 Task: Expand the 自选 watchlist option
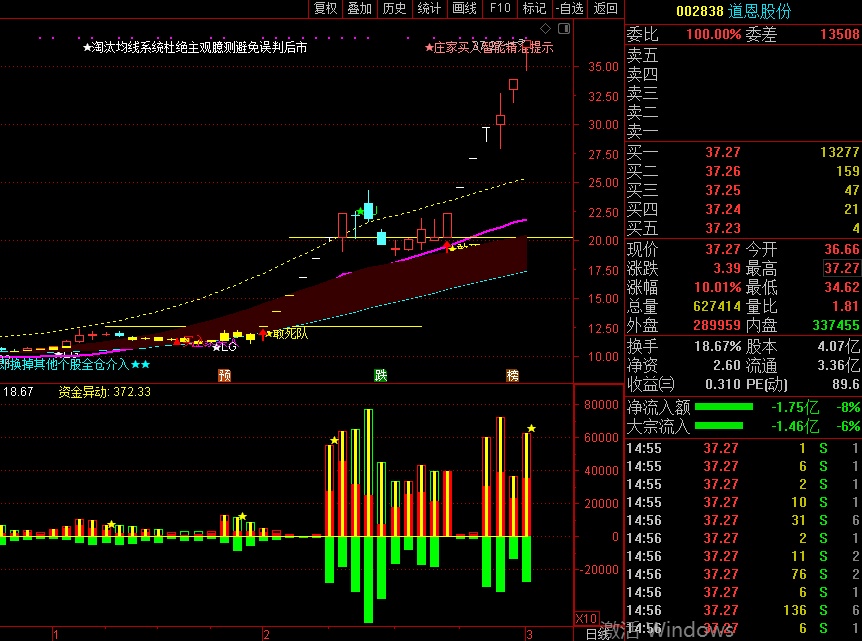(569, 8)
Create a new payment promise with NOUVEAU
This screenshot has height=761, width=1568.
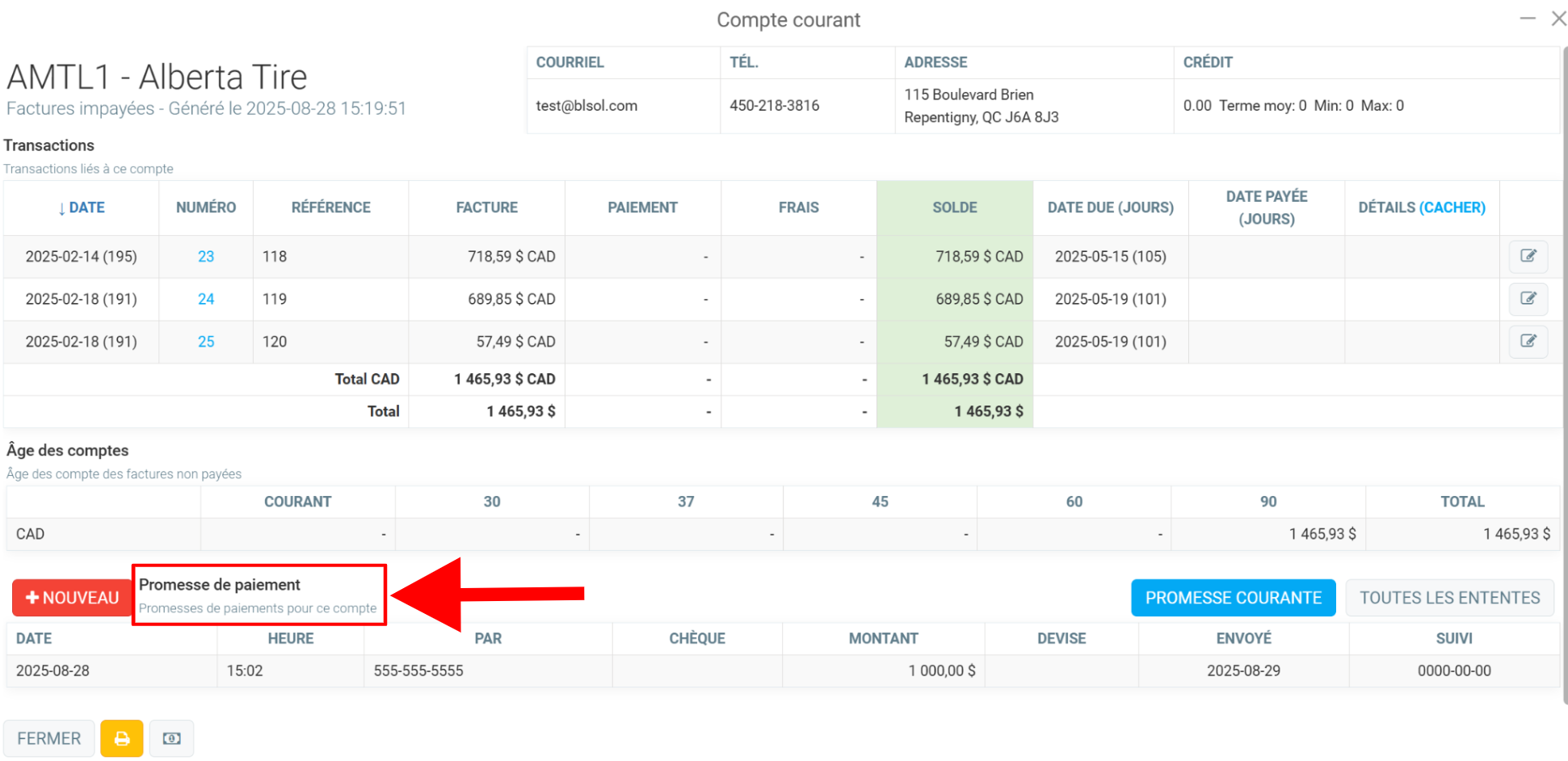[x=72, y=598]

=====

▸ Directions for this task:
Once the pictures are set aside, output the whole listing exactly.

▸ Reply:
 Task: Expand the 自选 watchlist option
(569, 8)
Create a new payment promise with NOUVEAU
This screenshot has height=761, width=1568.
[x=72, y=598]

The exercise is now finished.